Improving data analysis through storytelling and relevant visualization
Let’s sort out what data is, who should visualize it and when it is necessary to do it. Article also covers types of data and comparison options including the best practices of how to display it depending on the context.
What is Data?
If you look at Wikipedia, you can see the following explanation:
Data are individual items of information. A datum describes a single quality or quantity of some object or phenomenon. In analytical processes, data are represented by variables.
But here is another vision of data, described by leading information designer Georgia Lupi, who co-founded Accurat, and visualizes data for various companies around the world:
Data does not exist. Data is an instrument that we human beings created to observe, record and archive reality. It is a partial abstraction of reality.Data is not perfect. Our world is mostly random and messy. Collecting data doesn’t make it more perfect or controllable. Data is human. What to collect and what to leave out. The data do not solve the problems. It is a lens, a filter we can apply to see the patterns in our world, but it should never be the focus.
According to Georgia, we need to focus not on numbers, algorithms or technologies, but on what information we want to convey through the visual display of data.

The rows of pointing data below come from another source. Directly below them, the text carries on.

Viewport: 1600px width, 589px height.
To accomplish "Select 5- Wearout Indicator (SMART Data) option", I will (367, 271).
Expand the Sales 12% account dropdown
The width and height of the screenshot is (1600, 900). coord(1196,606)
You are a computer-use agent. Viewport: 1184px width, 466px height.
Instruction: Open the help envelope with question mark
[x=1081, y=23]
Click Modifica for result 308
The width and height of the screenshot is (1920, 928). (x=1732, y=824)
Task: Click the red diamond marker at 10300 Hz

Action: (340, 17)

Who should visualise data?
Probably, you might think that the answer to this question is obvious — a designer. But in reality, data visualization does not belong to any discipline, different people practice and contribute to data visualization, such as:
- Statisticians
- Computer scientists
- Journalists
- Psychologists
- Graphic designers, etc.
Any person, who wants to make the information more obvious for auditory can visualize data.
Why to visualise data?
Data enables the discovery of areas, that are not as well known, or not developed, where new opportunities and new dangers may lie…
Due to the visualization, we can expand the various areas of knowledge that are still insufficiently researched and are a set of collected but not processed arrays of information. By comparing or arranging different values, we can see patterns that can become rules in a particular area.
For example, photographer Jay Adler created a temperature spiral that that shows the average temperature for a year since 1850. We can see the impact of greenhouse gases on the atmosphere of our planet. This diagram helps to observe what danger we may face in the future.
The second reason why you should visualize information is the convenience of working with it.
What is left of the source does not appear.